__Task brief__
Find the lines of the material below that include the string "Open", then copy each one.

[Records for the task Boundary: Start]

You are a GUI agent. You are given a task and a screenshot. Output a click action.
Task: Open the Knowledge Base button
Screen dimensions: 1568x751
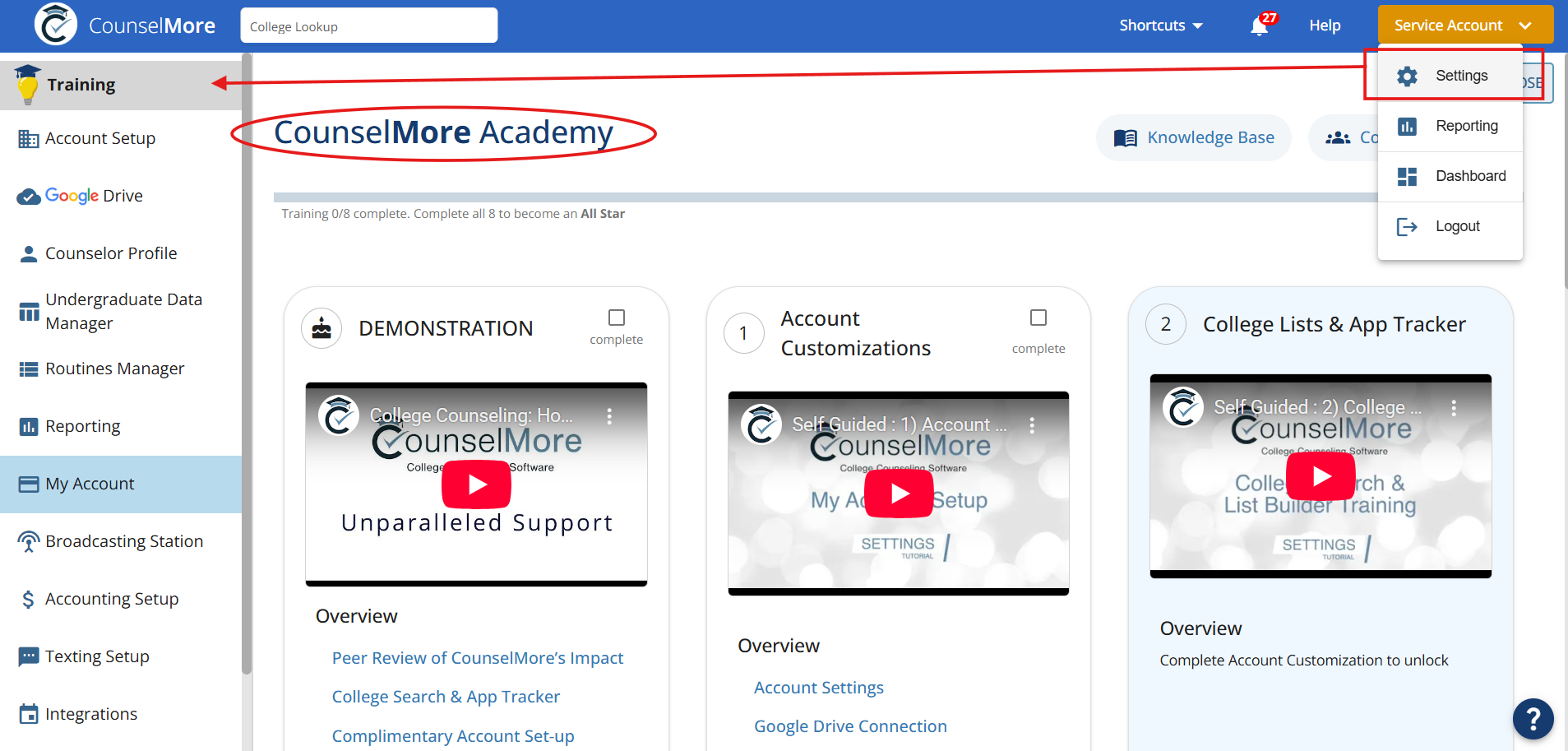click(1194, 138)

[Records for the task Boundary: End]
[Records for the task Boundary: Start]

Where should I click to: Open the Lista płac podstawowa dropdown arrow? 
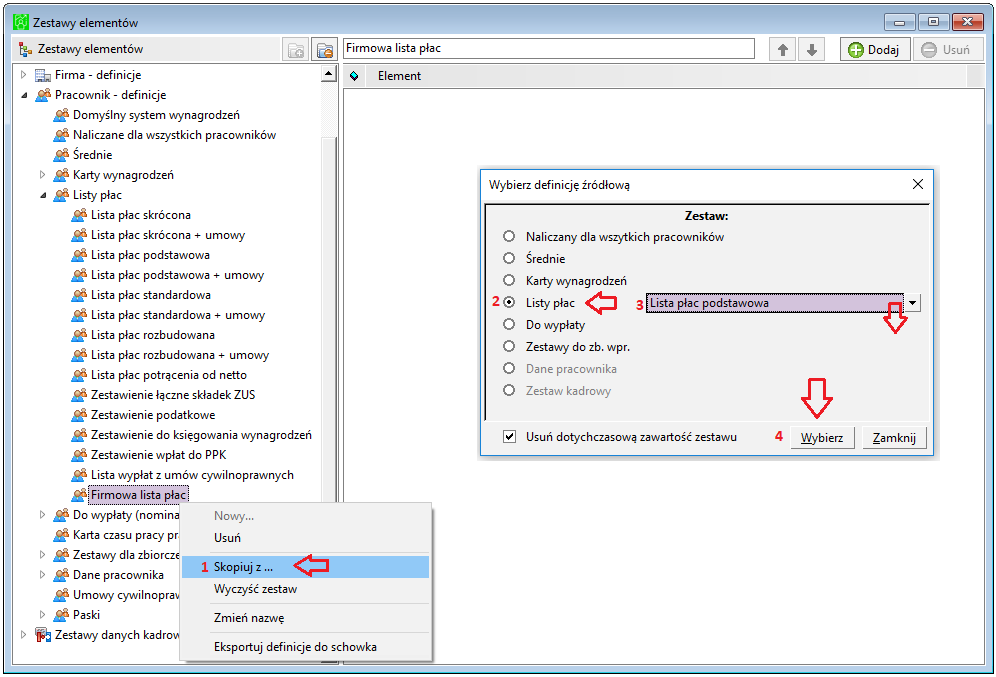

[Records for the task Boundary: End]

__Output__
Task: Open the Knowledge Base button
Where should I click to: Open the Lista płac podstawowa dropdown arrow? 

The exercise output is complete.